= Testo della pagina =
Francesco Fiorentino
Aspetto
Francesco Fiorentino (1834 – 1884), filosofo e storico della filosofia italiano.
Il Risorgimento filosofico nel Quattrocento
[modifica]Il risorgimento italiano, specialmente sul primo apparire, fu risorgimento europeo; e, per rispetto alla filosofia, l'Italia tiene lo stesso luogo di Alessandria, dove s'incrociarono le diverse, e talvolta opposte direzioni dell'umano pensiero. Sbaglierebbe assai chi credesse il nostro risorgimento un semplice ritorno alle idee antiche: prima perché la storia non si ripete mai, e poi perché sul vecchio tronco italogreco s'innesta tralcio novello, il pensiero germanico.
Citazioni
[modifica]- Il Papato, checché ne pensi o se ne pensi, è creazione del genio latino; onde, come prima fu trasferito nella sede avignonese, rimise molto della prisca grandezza, e provò come sa di sale il pane altrui. L'anima onesta di Francesco Petrarca deplorò il trasferimento, e la debolezza che gliene provenne, e spese gran parte della sua attività, perché la schiavitù cessasse. (p. 5)
- Nessuna monarchia annovera tanti principi grandi, quanti ne annovera il Pontificato romano. (p. 7)
- L'educazione dell'intelletto solevano allora i tedeschi fornire nelle Università italiane; non perché in Germania ne mancassero, avendo Heidelberg una Università fin dal 1300, Vienna dal 1348, Colonia dal 1388, Erfurt dal 1392, e recentemente Lipsia dal 1409: ma in Italia allora erano più in fiore. Enea Silvio narra che un tal Ceanese, monaco francescano, dopo studiato in Padova, era andato a perfezionarsi a Vienna: ma udito ch'ebbe quei maestri, salì la cattedra, ed, invece di apprendere, si mise ad insegnare. (p. 19)
- Col libro De Concordantia Catholica il Cusano mostrava la profonda conoscenza de' Concili, attinta ai fonti, no da raccolte abbreviate, come egli stesso avverte. Ed alle notizie storiche accoppia quell'organismo sistematico, cui già si mostrava inclinata fin d'allora la sua mente speculativa. La Chiesa per lui è un organismo: il sacerdozio n'è l'anima; il sacro Impero n'è il corpo; e di tutt'e tre discorre nei tre libri, in cui è divisa l'opera. (p. 20)

= Dati registrati =
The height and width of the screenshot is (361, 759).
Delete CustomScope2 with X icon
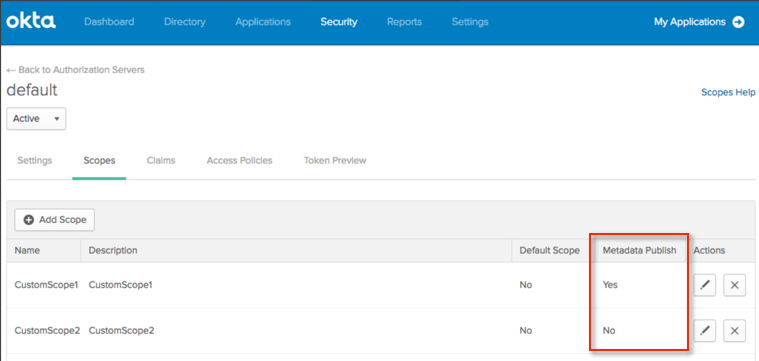coord(734,331)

= Obiettivo del compito =
Ripeti tale e quale, dal testo su Francesco Fiorentino, tutto da "- L'educazione dell'intelletto" fino a "insegnare. (p. 19)".

= Risposta al problema =
- L'educazione dell'intelletto solevano allora i tedeschi fornire nelle Università italiane; non perché in Germania ne mancassero, avendo Heidelberg una Università fin dal 1300, Vienna dal 1348, Colonia dal 1388, Erfurt dal 1392, e recentemente Lipsia dal 1409: ma in Italia allora erano più in fiore. Enea Silvio narra che un tal Ceanese, monaco francescano, dopo studiato in Padova, era andato a perfezionarsi a Vienna: ma udito ch'ebbe quei maestri, salì la cattedra, ed, invece di apprendere, si mise ad insegnare. (p. 19)